Content starts

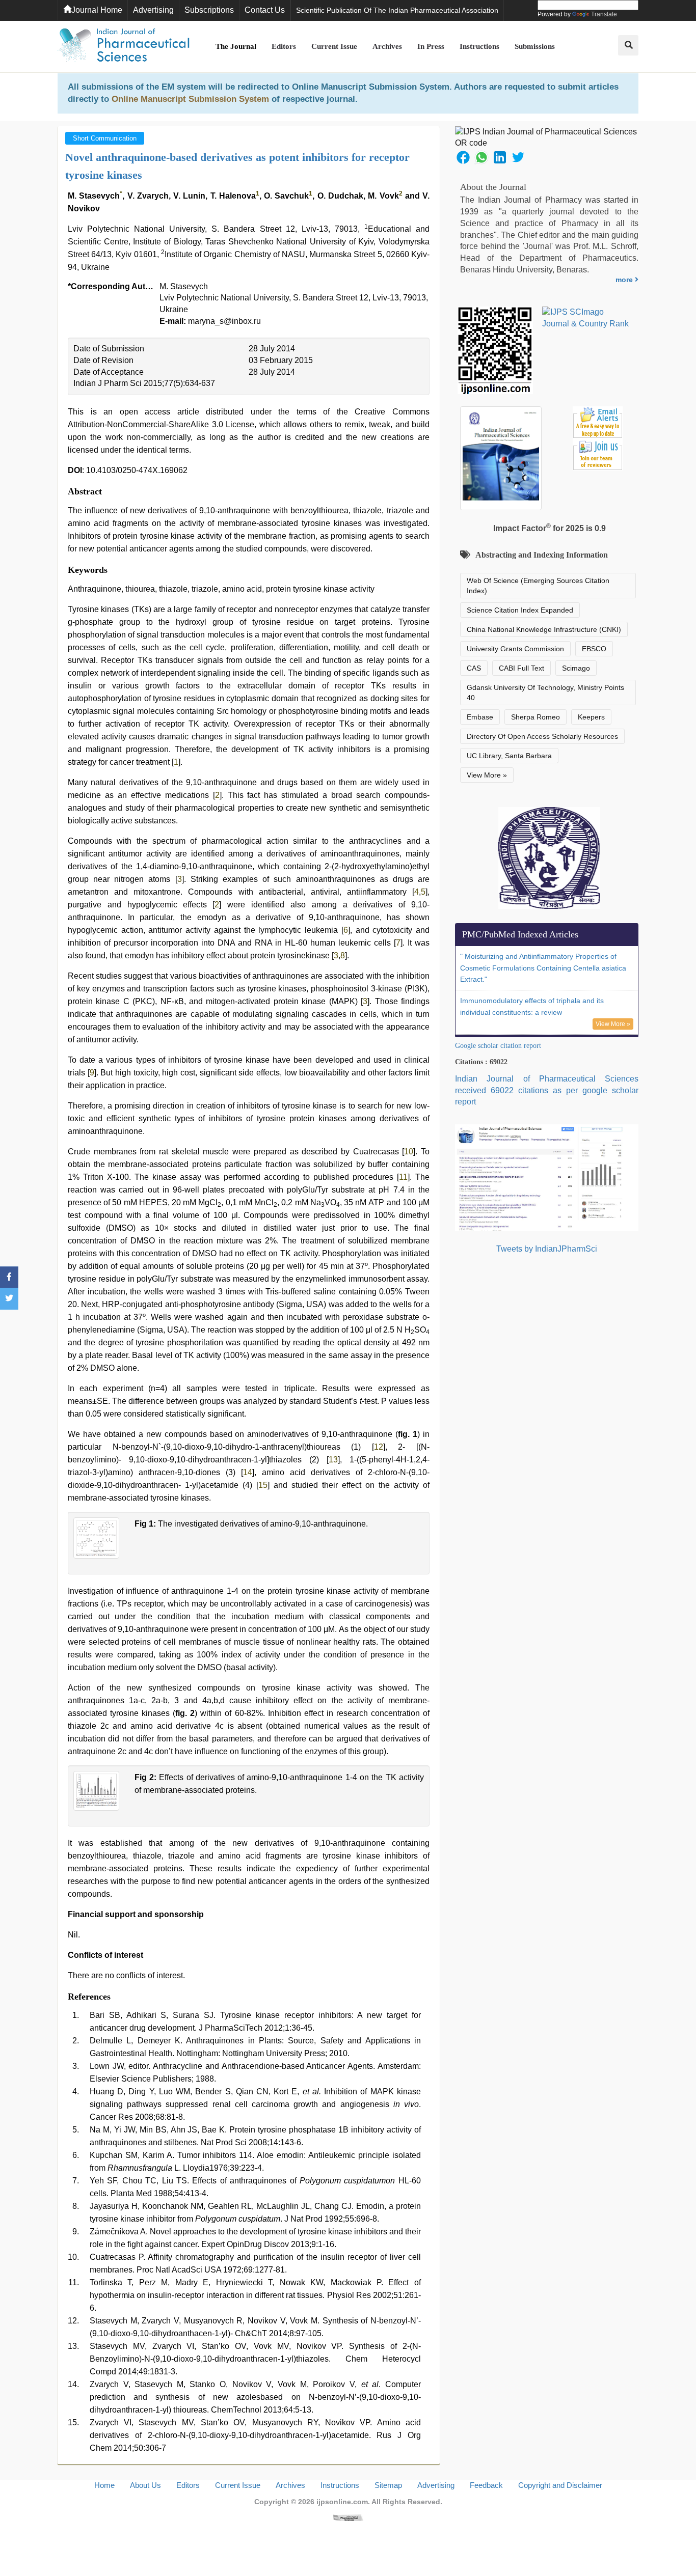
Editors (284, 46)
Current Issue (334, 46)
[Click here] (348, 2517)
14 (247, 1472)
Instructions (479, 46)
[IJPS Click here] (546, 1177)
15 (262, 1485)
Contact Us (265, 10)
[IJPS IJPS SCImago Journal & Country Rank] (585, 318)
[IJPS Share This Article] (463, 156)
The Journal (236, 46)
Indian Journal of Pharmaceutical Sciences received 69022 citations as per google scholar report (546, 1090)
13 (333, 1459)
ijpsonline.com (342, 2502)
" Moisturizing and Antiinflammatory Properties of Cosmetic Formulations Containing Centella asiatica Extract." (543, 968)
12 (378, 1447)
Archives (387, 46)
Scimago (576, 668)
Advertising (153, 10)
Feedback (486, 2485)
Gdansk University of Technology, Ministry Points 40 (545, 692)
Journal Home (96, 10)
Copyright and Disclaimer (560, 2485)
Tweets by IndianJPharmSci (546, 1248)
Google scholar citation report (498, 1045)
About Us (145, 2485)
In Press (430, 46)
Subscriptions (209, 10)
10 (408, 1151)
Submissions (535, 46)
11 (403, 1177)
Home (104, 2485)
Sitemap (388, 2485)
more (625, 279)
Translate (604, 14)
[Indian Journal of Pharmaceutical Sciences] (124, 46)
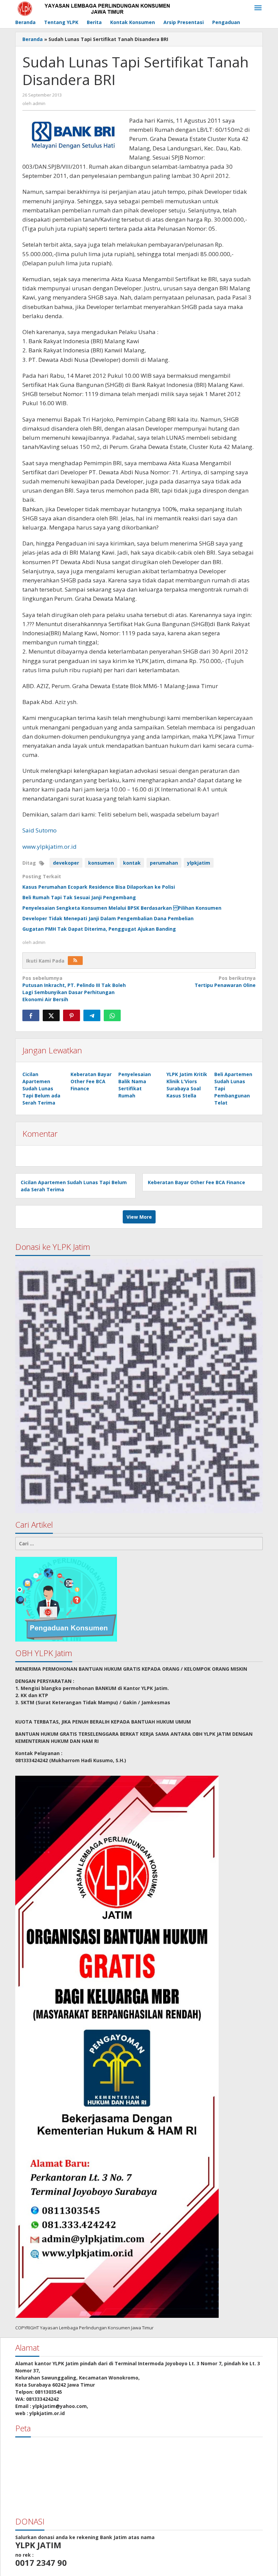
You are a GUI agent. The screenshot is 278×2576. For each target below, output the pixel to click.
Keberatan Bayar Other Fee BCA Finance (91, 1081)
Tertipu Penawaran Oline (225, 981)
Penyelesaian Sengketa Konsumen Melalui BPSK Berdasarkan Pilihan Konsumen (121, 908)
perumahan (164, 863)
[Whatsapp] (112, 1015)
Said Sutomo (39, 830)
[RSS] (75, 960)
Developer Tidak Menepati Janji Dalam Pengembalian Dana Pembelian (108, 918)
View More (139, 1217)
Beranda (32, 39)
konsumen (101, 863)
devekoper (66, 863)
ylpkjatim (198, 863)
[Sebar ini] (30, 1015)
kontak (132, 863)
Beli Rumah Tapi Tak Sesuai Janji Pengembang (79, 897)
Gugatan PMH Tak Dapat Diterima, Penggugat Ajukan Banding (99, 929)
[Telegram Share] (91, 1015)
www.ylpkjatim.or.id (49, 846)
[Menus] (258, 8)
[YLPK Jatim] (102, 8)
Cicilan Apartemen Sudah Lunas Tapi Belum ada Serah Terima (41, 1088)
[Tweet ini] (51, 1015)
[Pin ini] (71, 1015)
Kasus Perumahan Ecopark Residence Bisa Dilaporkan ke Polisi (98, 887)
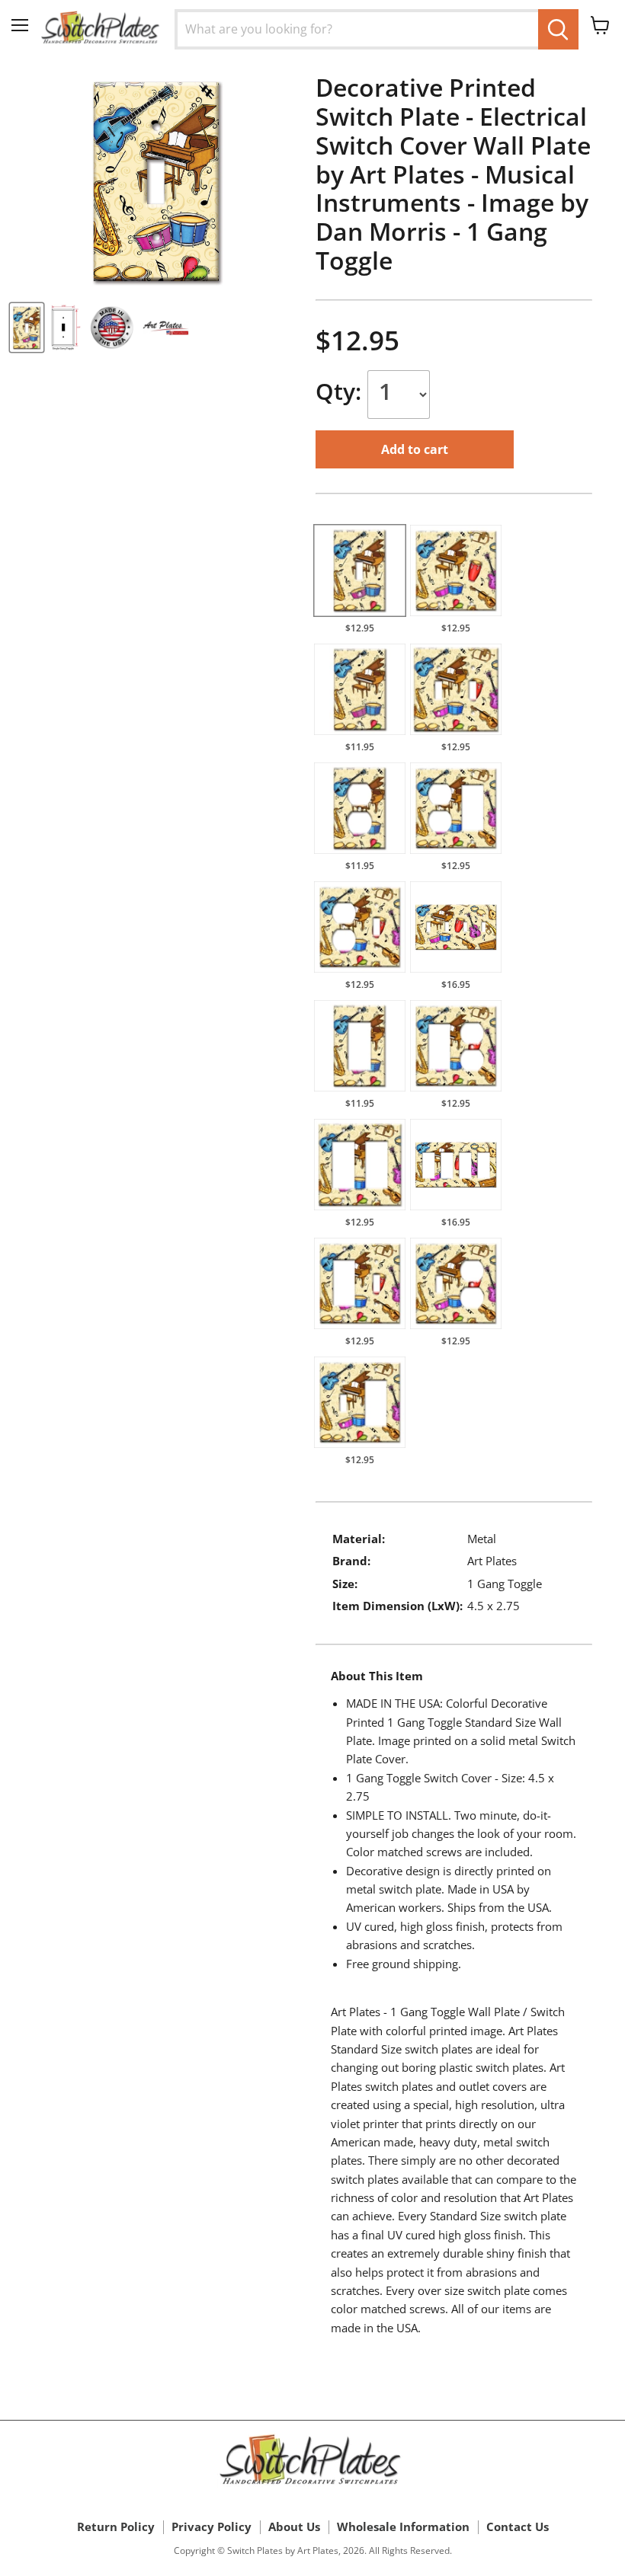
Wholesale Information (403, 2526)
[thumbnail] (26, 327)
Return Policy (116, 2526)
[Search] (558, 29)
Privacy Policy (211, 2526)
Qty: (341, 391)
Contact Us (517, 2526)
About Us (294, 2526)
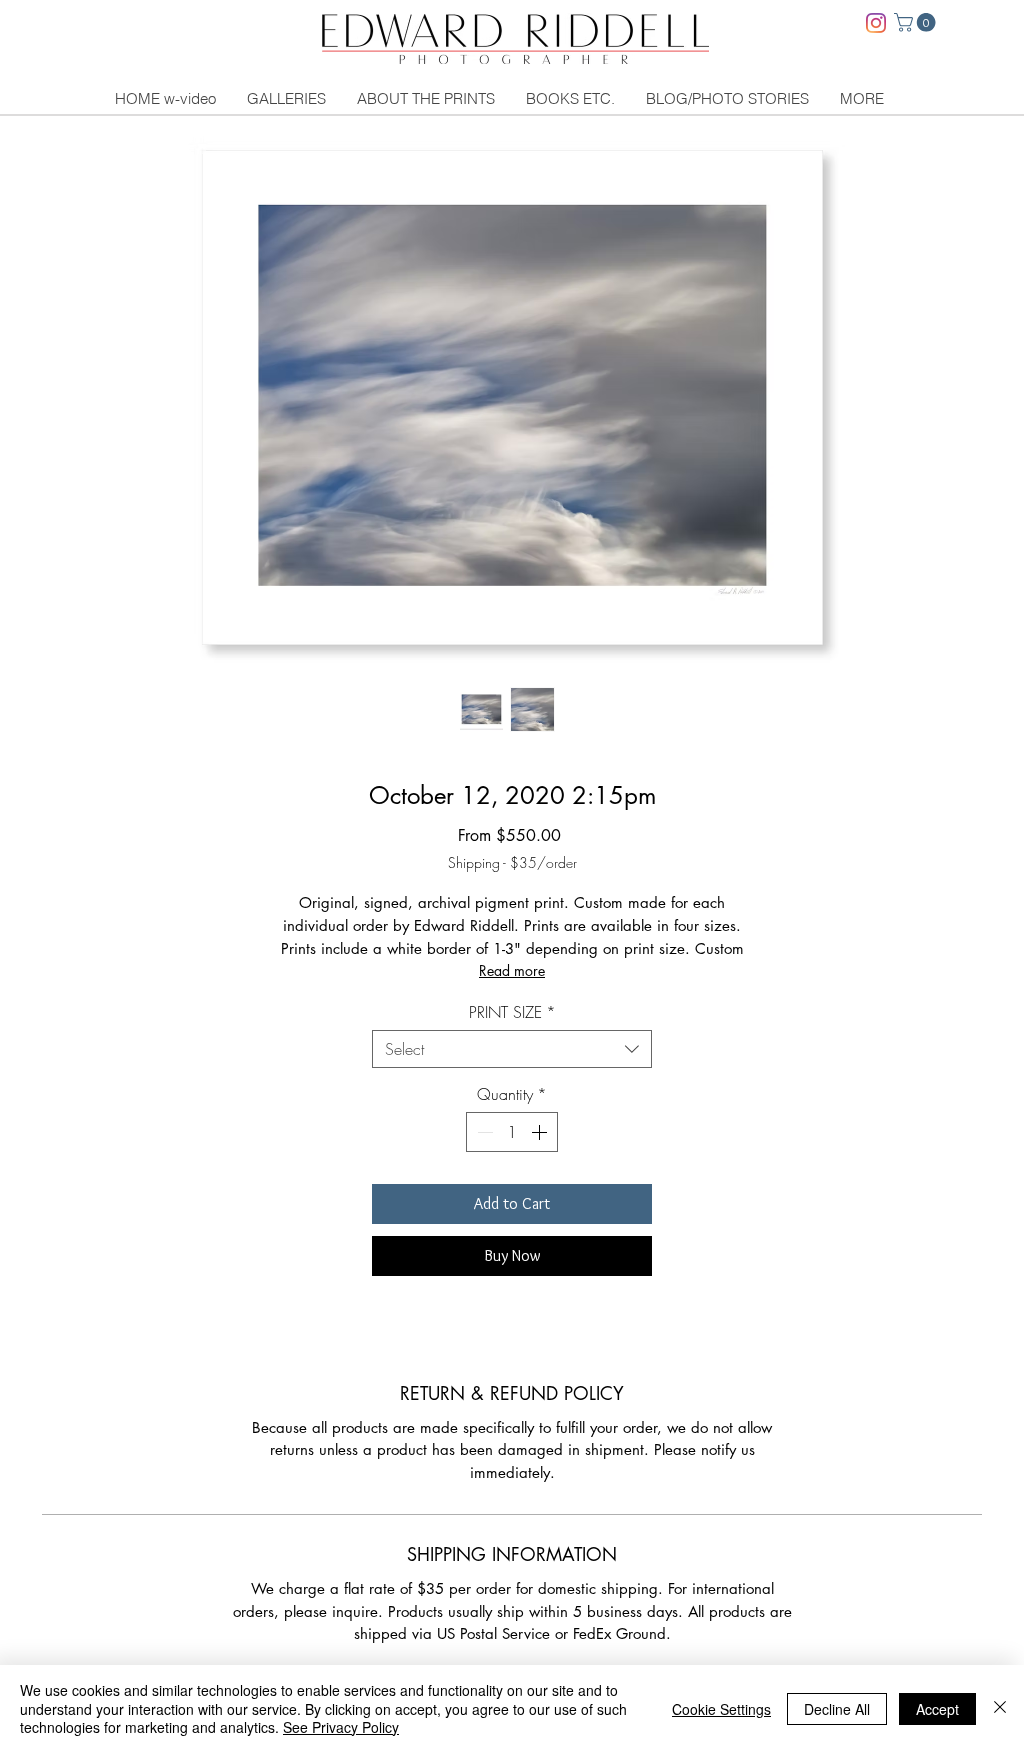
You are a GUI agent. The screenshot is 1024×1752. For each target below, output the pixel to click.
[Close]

Content ends

• Action item
Wherever the word "Sciences" occurs in the data above, copy the line it sits in.

• Response
Indian Journal of Pharmaceutical Sciences received 69022 citations as per google scholar report (546, 1090)
[Indian Journal of Pharmaceutical Sciences] (124, 46)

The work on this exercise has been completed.